TASK STATEMENT = Without adding anything, give again the lines from the one holding "How do I perform: Click" through the final line of the records, exactly, with both ends included and pictures dropped.

Screenshot grounding data =
============================================================
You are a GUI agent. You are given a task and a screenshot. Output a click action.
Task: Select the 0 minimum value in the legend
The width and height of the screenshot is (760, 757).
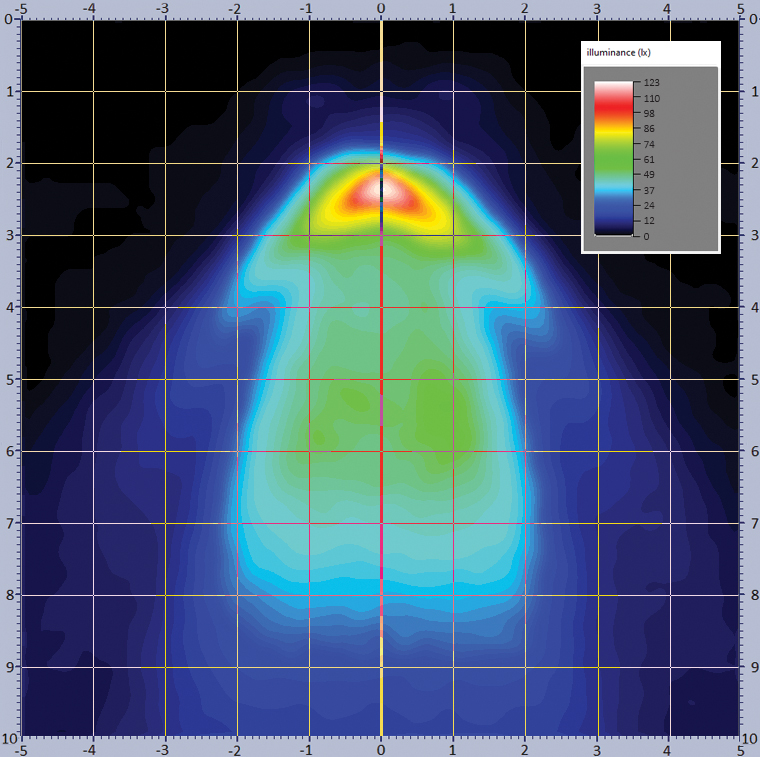pyautogui.click(x=647, y=236)
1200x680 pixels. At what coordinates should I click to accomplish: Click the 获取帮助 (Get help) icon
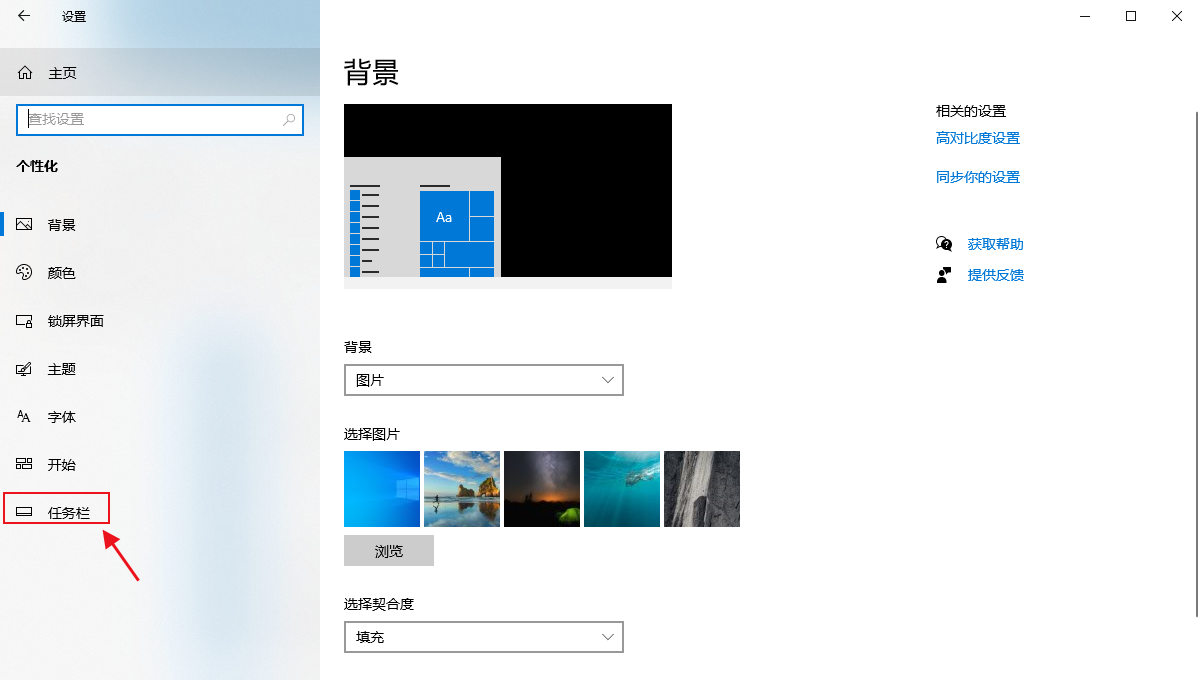click(944, 243)
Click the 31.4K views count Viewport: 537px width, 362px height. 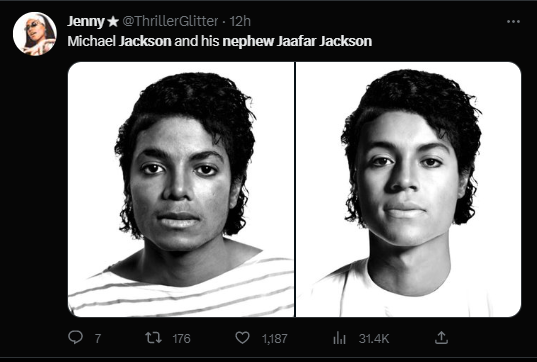pyautogui.click(x=374, y=339)
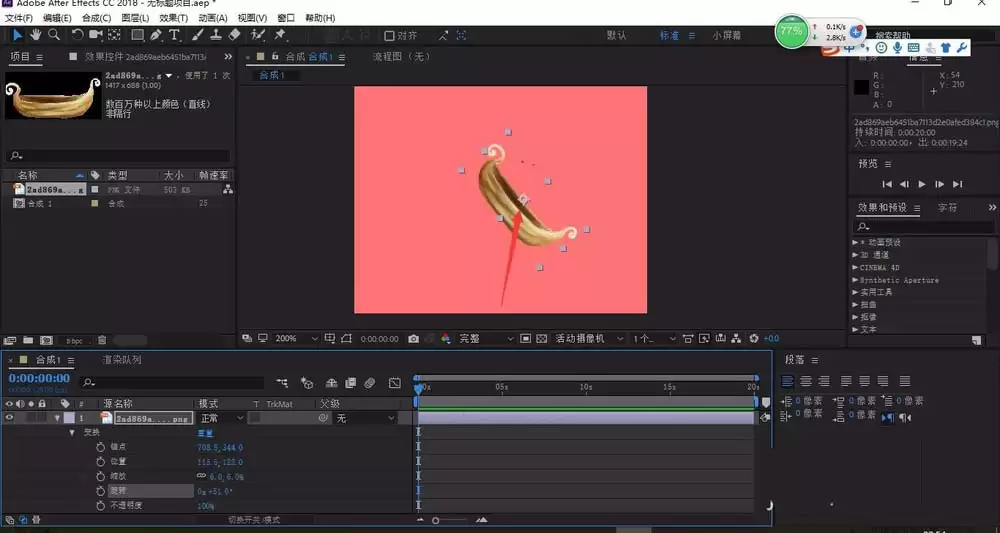Select the Hand tool in toolbar
This screenshot has height=533, width=1000.
(36, 35)
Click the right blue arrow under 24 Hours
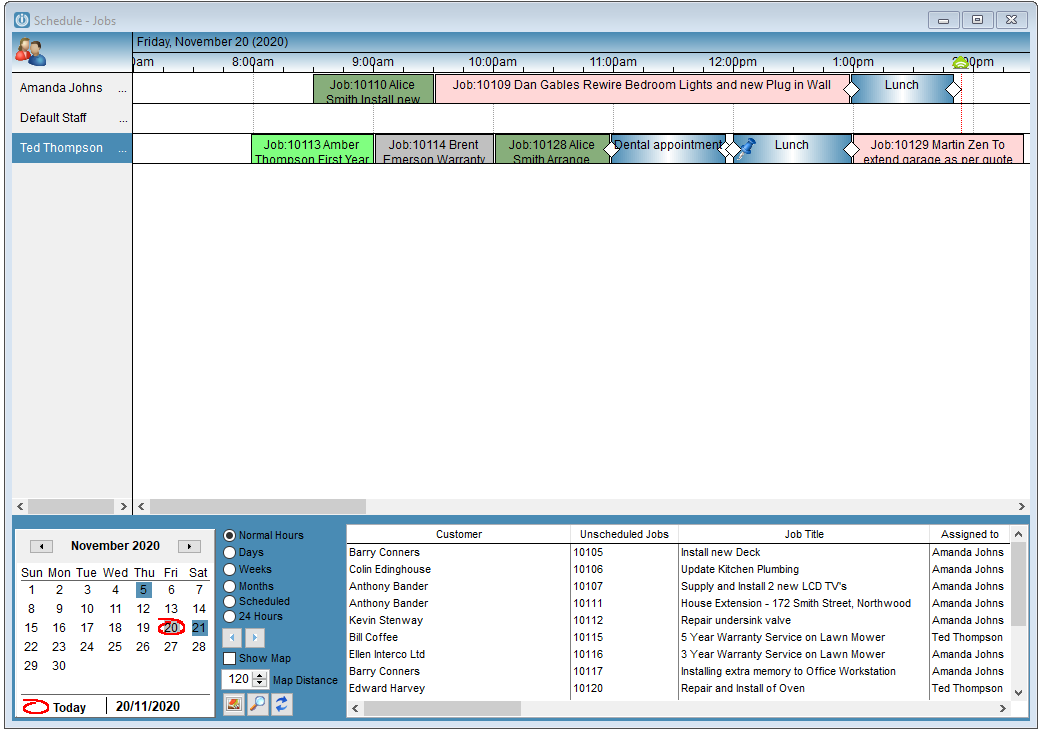 point(255,638)
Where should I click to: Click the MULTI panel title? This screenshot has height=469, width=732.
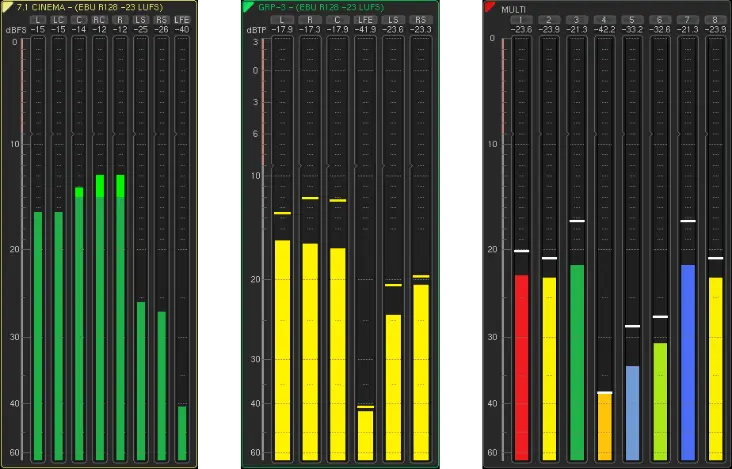514,8
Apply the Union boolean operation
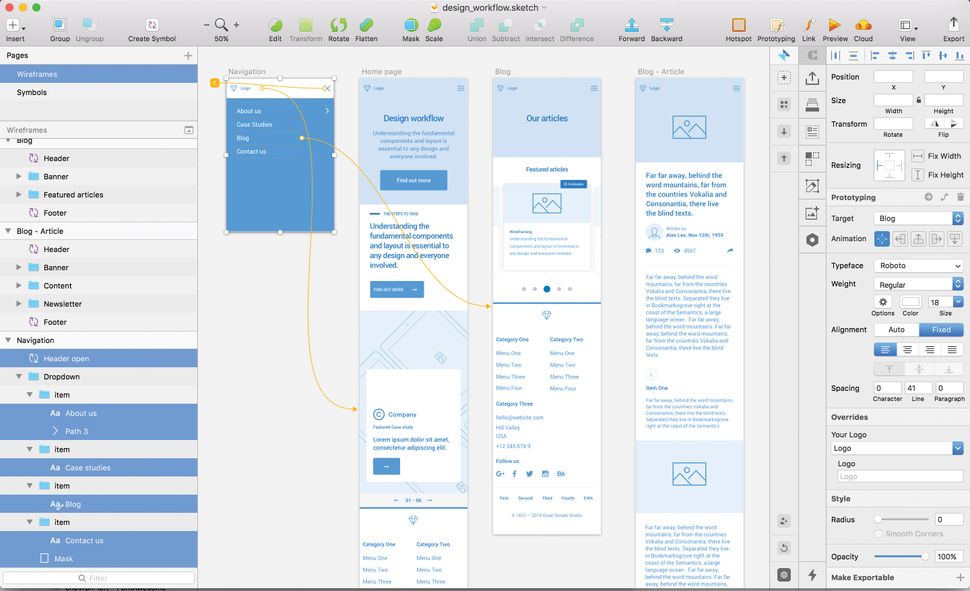The height and width of the screenshot is (591, 970). click(x=477, y=27)
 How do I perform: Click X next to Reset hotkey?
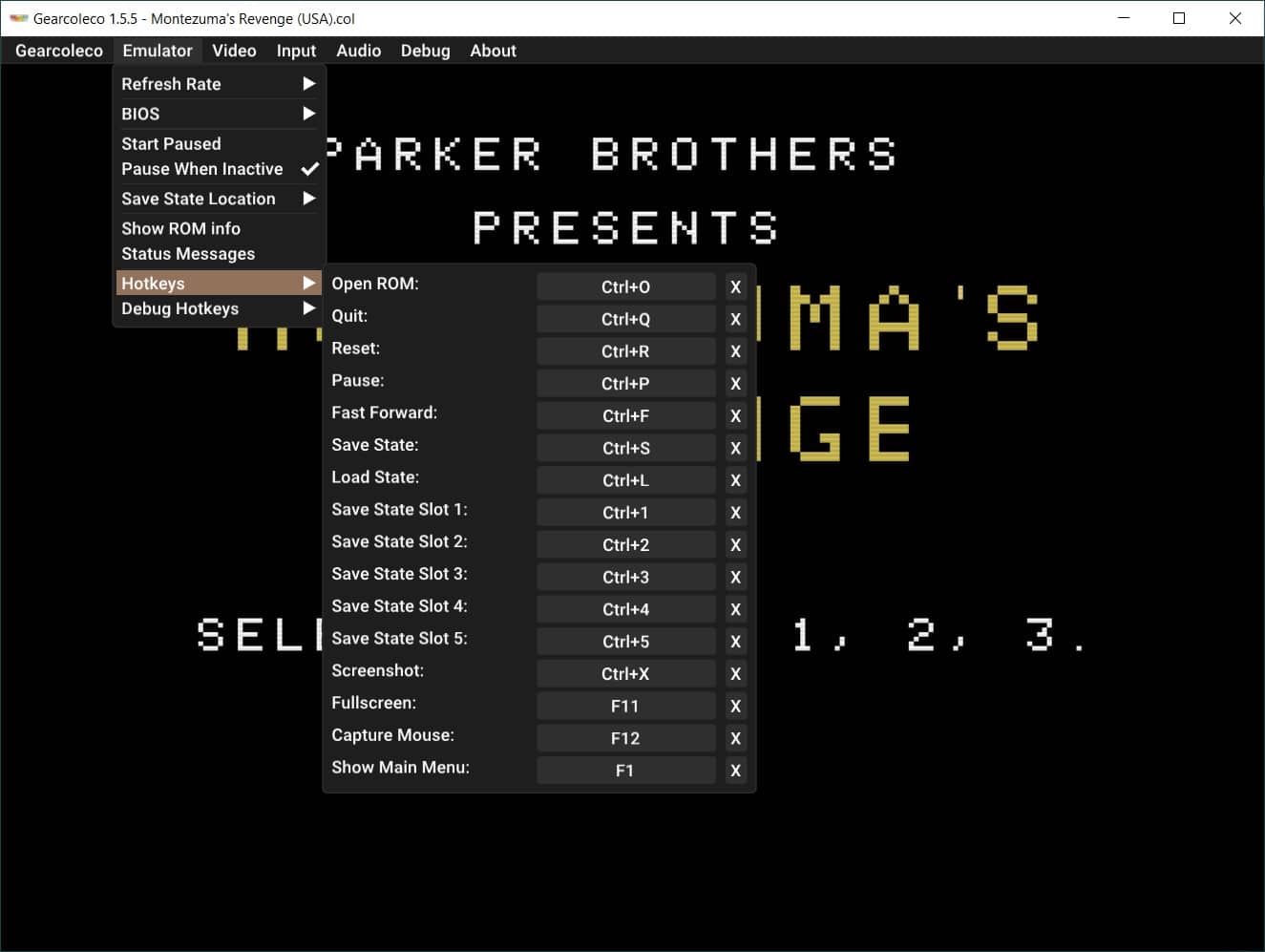[735, 351]
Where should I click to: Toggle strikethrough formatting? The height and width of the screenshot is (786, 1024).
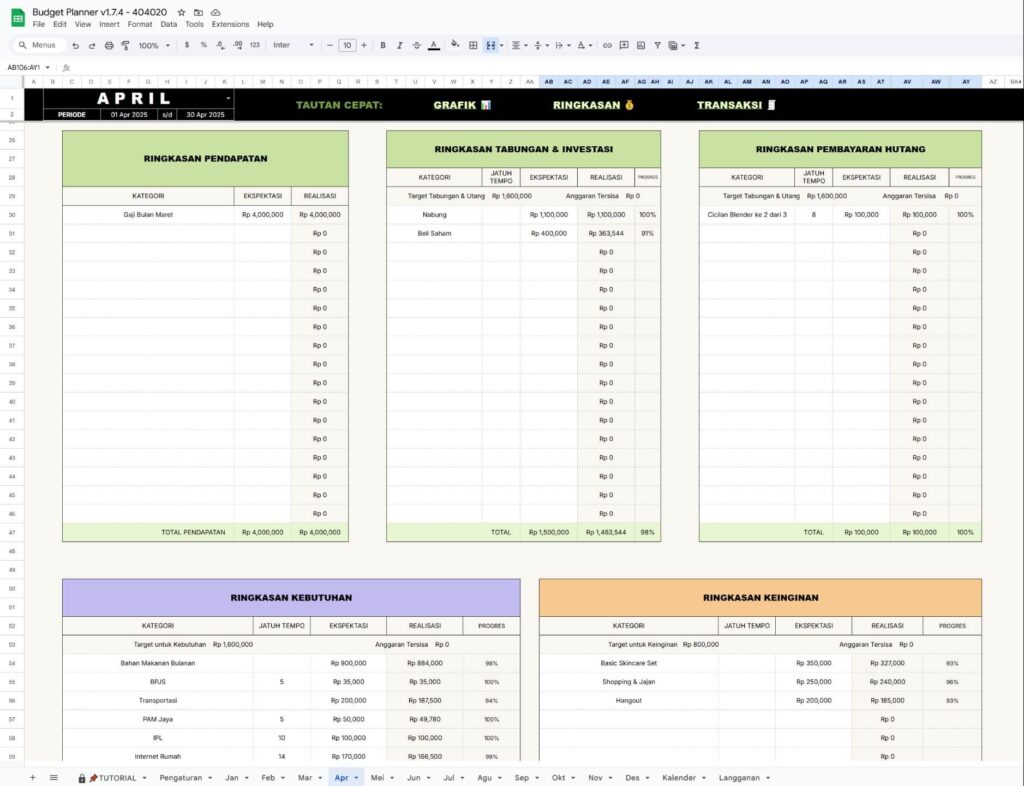click(416, 45)
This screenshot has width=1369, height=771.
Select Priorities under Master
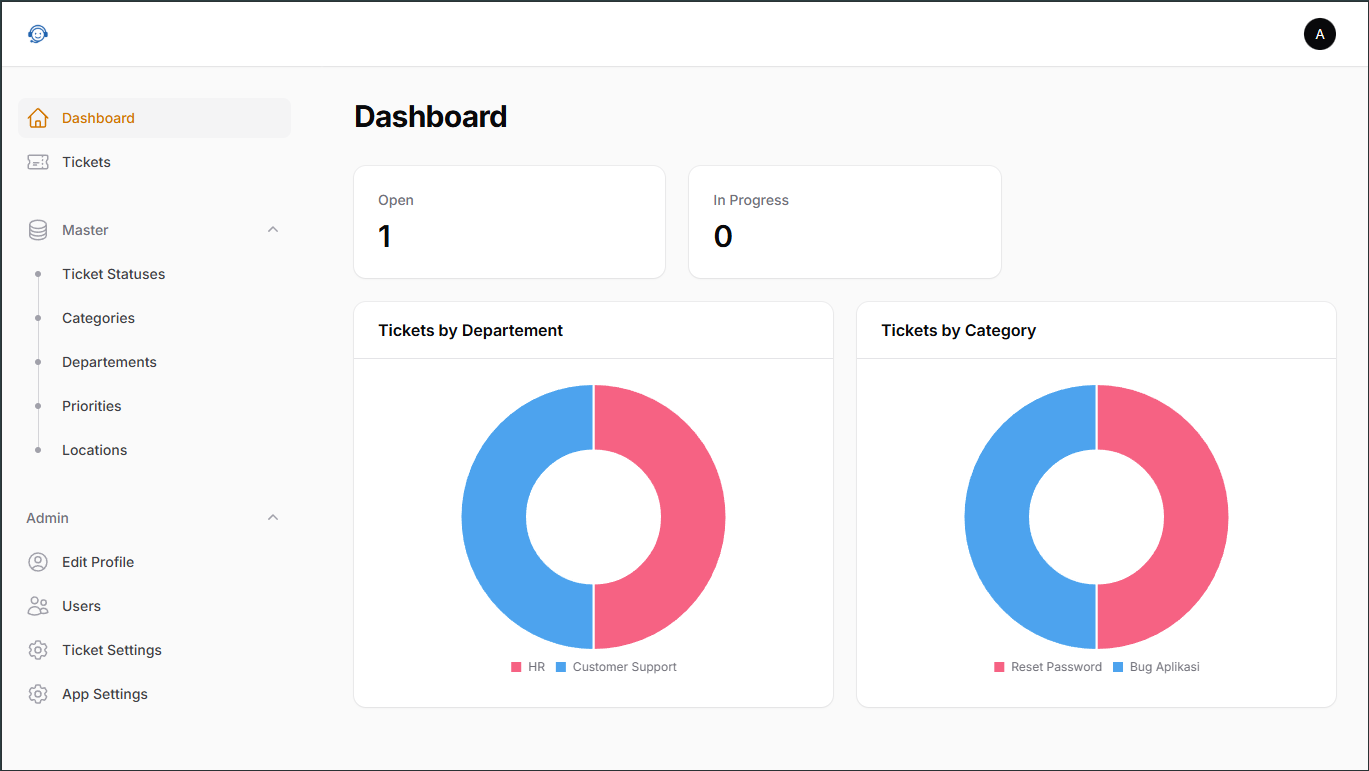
============================================================
SOLUTION FOR THIS PROBLEM =
 How do I perform: Click X next to Reset hotkey?
[735, 351]
Where should I click to: Toggle strikethrough formatting? The height and width of the screenshot is (786, 1024).
click(416, 45)
This screenshot has width=1369, height=771.
Select Priorities under Master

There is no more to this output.